The “water footprint” of AI datacenters has become a hotly debated topic. The most widely cited study on the issue is a paper titled “Making AI less thirsty: uncovering and addressing the secret water footprint of AI models“ by UC Riverside and UT Arlington researchers, set the stage by stating that GPT-3 needs to “drink” a 500 ml bottle of water for roughly 10–50 medium-length responses.
This debate reached a boiling point with the widely-reported controversy surrounding Google’s datacenter in The Dalles, Oregon, where the company initially refused to disclose its water consumption, claiming it was a trade secret. Subsequent legal battles eventually revealed Google was using a quarter of all the water in the entire city. The most striking development is The Dalles’ recent attempt to expand its water reservoir by pulling from the Mount Hood National Forest, an action that drew immediate concern from environmental groups.
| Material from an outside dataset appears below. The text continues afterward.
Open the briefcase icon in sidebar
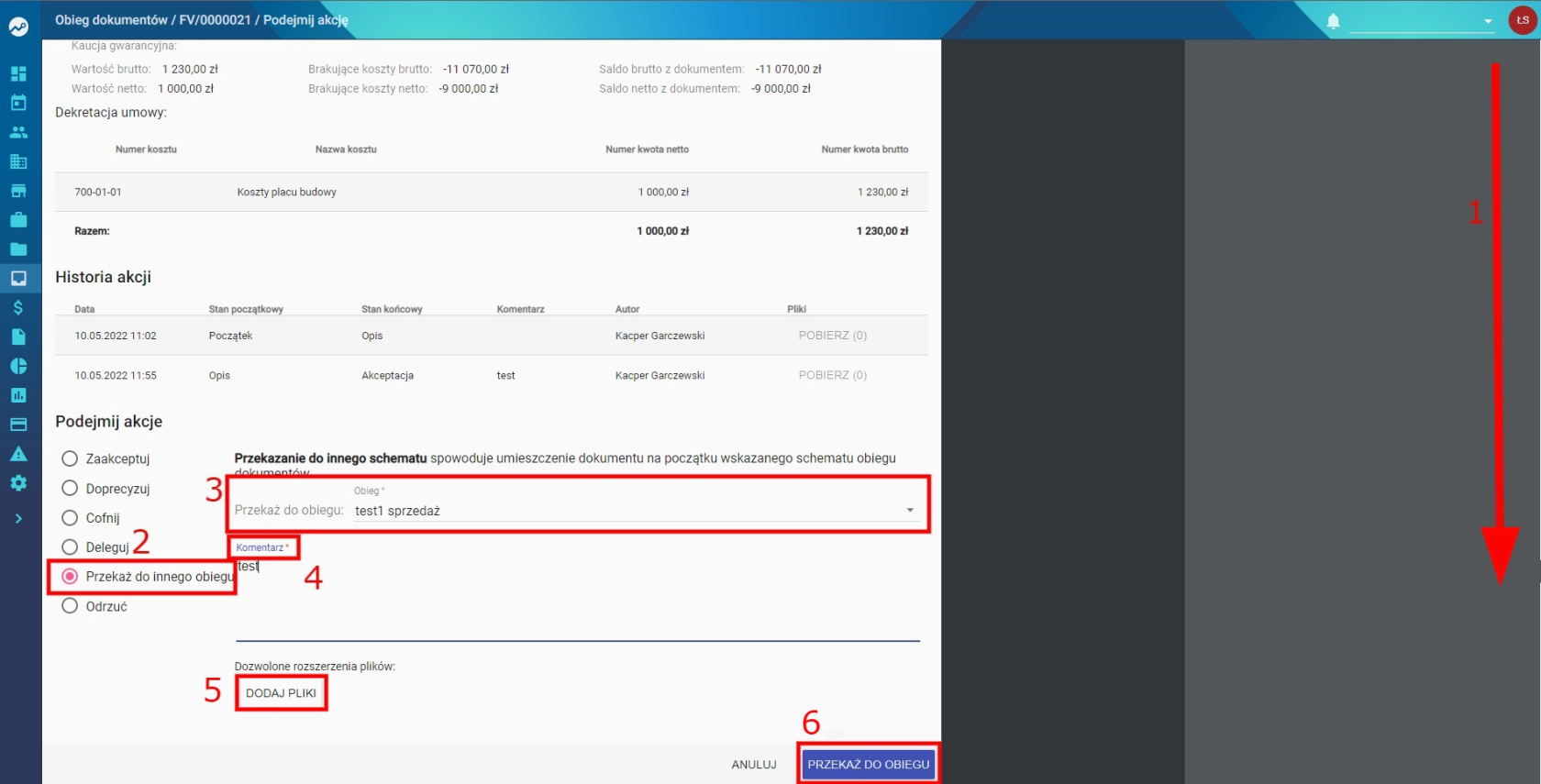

In this post, we take a closer look at the SemiAnalysis article that promises I can use “Grok for 668 years, 30 times a day, every single day” for the water footprint of eating a single burger. I know I’ll still take the burger, but there are some important consequences of comparing datacenters to beef that we should talk about. I recommend you read the original article first.
We’ll explore how water use and carbon footprint are finely intertwined, and how datacenter design choices affect both. Not all infrastructure buildouts are reducible to burger metrics.
The Tokens-per-Burger Comparison
A SemiAnalysis post titled “From Tokens to Burgers: A Water Footprint Face-off,” states that a datacenter like xAI’s Colossus 2 consumed the same amount of water as 2.5 In-and-Out burger restaurants, a popular fast food chain in California. David Sacks identified it as a “narrative violation” - a series of tweets he puts out whenever there is something contrary to popular opinion. Although there is nothing wrong in flagging contrarian takes like Sacks did, it captures the attention of millions and unintentionally provides a means for policy makers to unknowingly understate the importance of water use in AI datacenters.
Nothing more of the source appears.